The monasteries did not always fulfil their obligations. Sometimes they seem, when a vacancy occurred in the vicarage, to have left it vacant, and served the parish by one of their own members, or in some cheaper way. To this abuse a constitution of Othobon was directed, in 1268, which orders that the religious should present a vicar with competent endowment within six months, and, if not, the bishop should fill up the vacancy. The monks of Whalley transgressed in this way from the year c. 1356 onwards by serving the parish church by one of their number. The abuse, however, continued, and at length provoked the interference of the Legislature. In 4 Henry IV. the Commons petitioned the king that curates non-resident, should incur the penalties of præmunire (Rot. Parl.). In the same year a statute was made providing, inter alia, “that henceforth in every church appropried a secular person be ordained vicar, and that no religious be in any wise made vicar in any church so appropried.” But, unfortunately, no penalty was attached to a neglect of the law, and therefore it had little or no effect. Again, in the 10th Henry VI., a bill was proposed by the two Houses of Parliament requiring that “in every church appropried a secular person be ordained perpetual vicar, and that if any religious henceforth suffer a vicarage to be for six months without a resident vicar, the said church shall be disappropried and disamortized for ever;” but, unhappily, the king refused his assent to it, and the evil continued.[98]


The institution of vicarages, like everything else, was liable to abuses.
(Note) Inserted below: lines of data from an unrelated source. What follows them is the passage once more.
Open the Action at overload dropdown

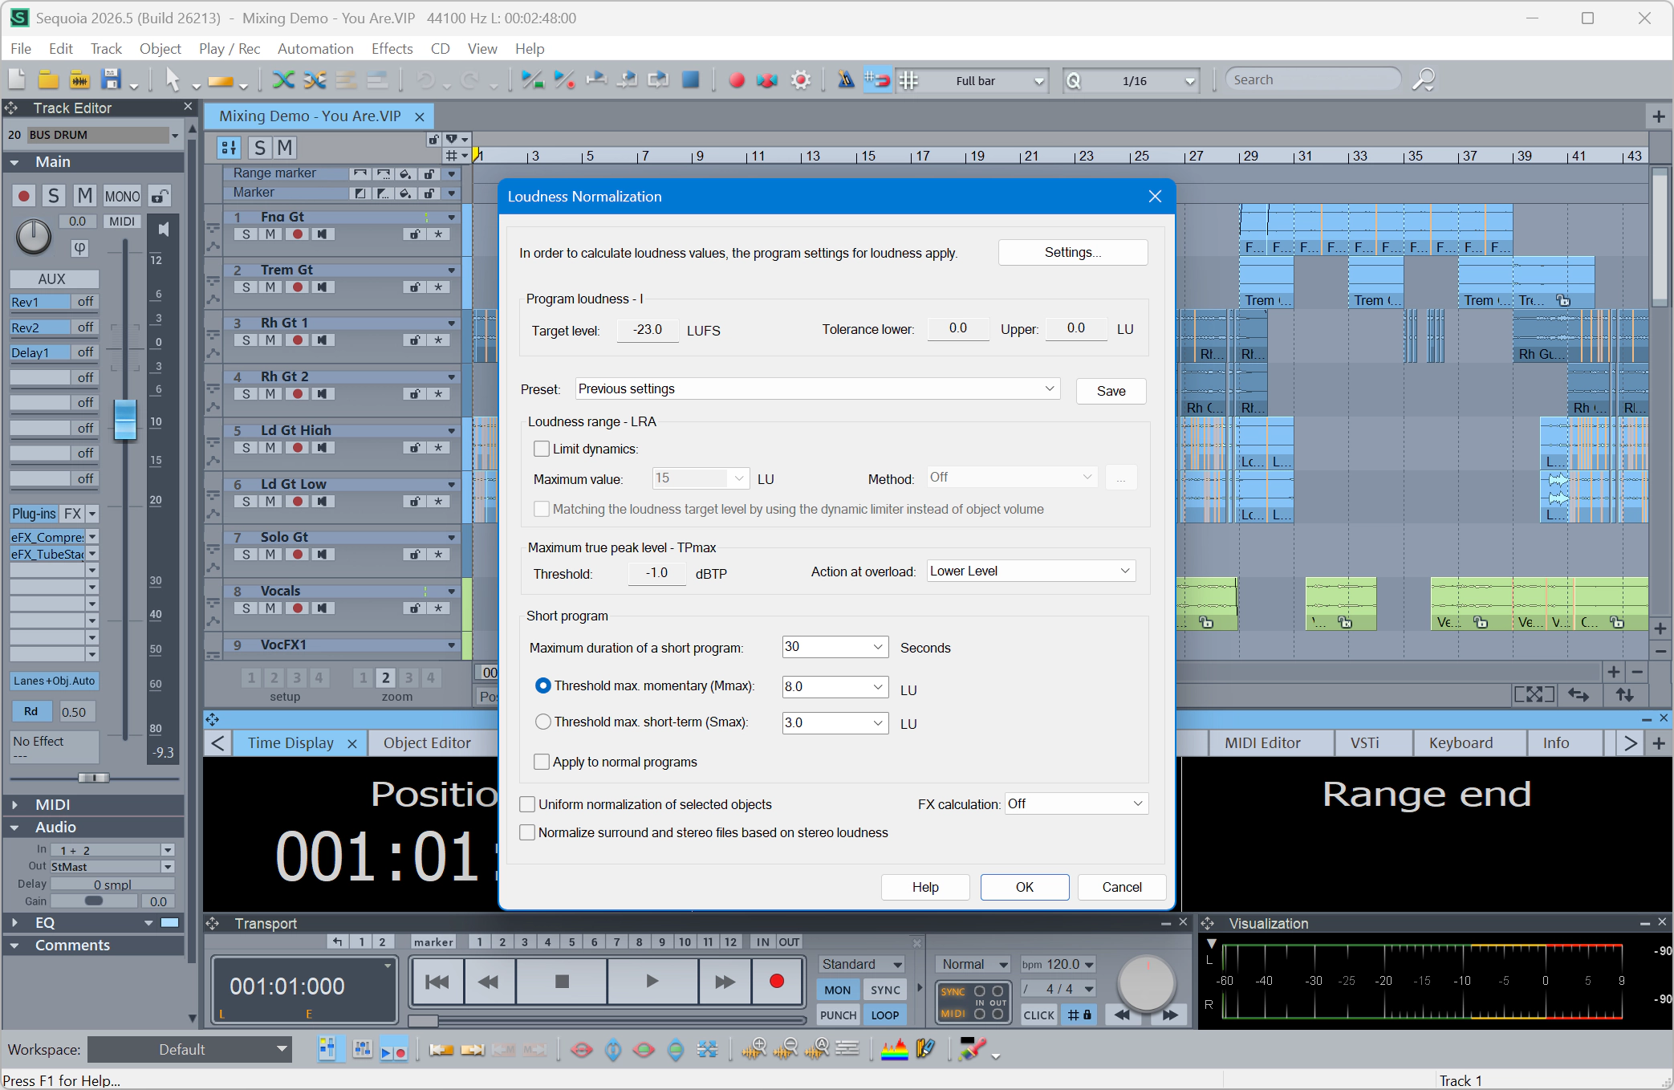coord(1031,571)

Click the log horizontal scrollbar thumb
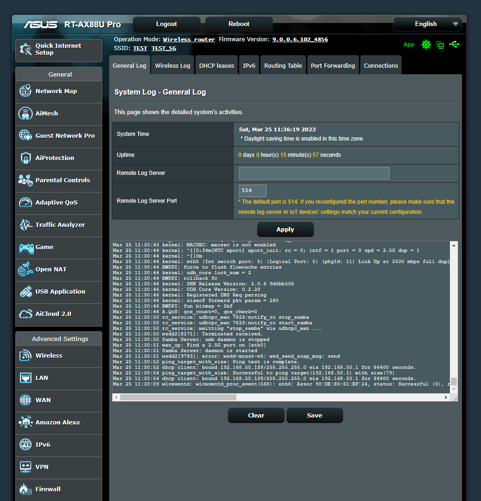(x=178, y=398)
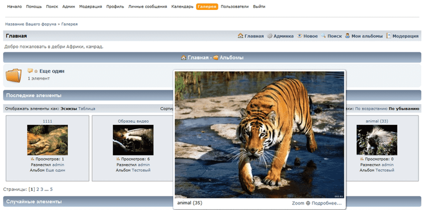Click the house icon beside Главная
This screenshot has height=210, width=424.
click(241, 36)
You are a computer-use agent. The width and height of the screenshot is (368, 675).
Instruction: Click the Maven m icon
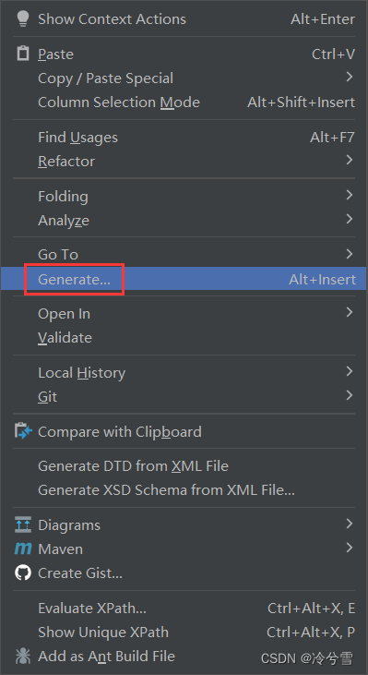pyautogui.click(x=23, y=548)
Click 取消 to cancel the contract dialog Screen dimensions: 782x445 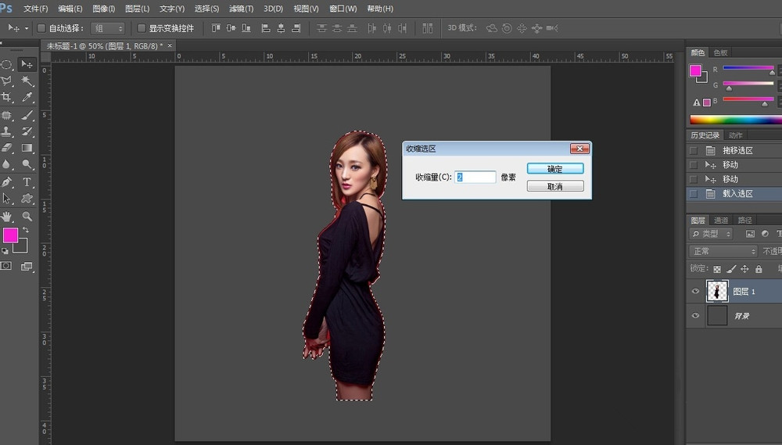[555, 186]
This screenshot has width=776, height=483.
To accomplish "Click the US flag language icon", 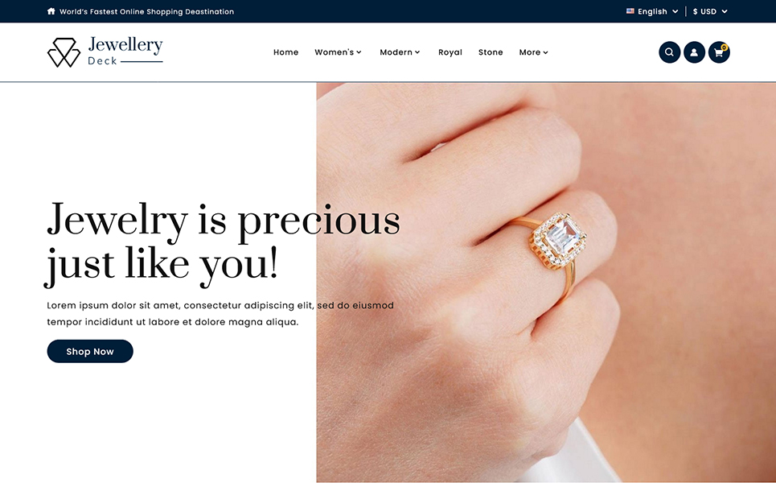I will pos(630,11).
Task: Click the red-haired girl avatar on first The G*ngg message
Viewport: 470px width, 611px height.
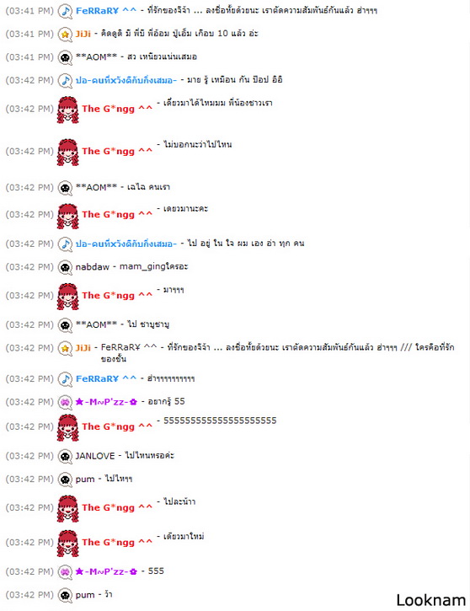Action: 67,110
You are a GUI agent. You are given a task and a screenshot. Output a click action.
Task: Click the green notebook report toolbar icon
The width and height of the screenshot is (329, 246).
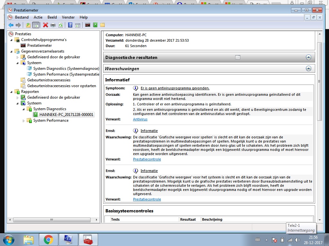95,25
One of the abuses was where a rector instituted a vicarage in his own rectory, thus reserving the greater part of the income of the benefice to himself as a sinecure, and devolving the labour and responsibility upon another who received the lesser share. Thus, in the Lichfield Register, in 1328, the Rector of Walton was allowed to have a curate (vicar) on condition of setting aside for him a house in the parish, the oblations at the altar and at marriages and churchings, the tithes of a hamlet, and herbage of church and chapel yards; the curate was to find chaplains for the chapels, and a deacon at 20s. a year for the church.[99]

Another abuse, forbidden by the Synod of Oxford, in 1223, was for the parson of a parish to change himself into a vicar, and dispose of the rectory to another. This synod also ordained that vicars should serve the cure in person, should be in priests’ orders or proceed to them immediately, and that every presentee should make oath that he had not given or promised anything or entered into any agreement on account of his presentation.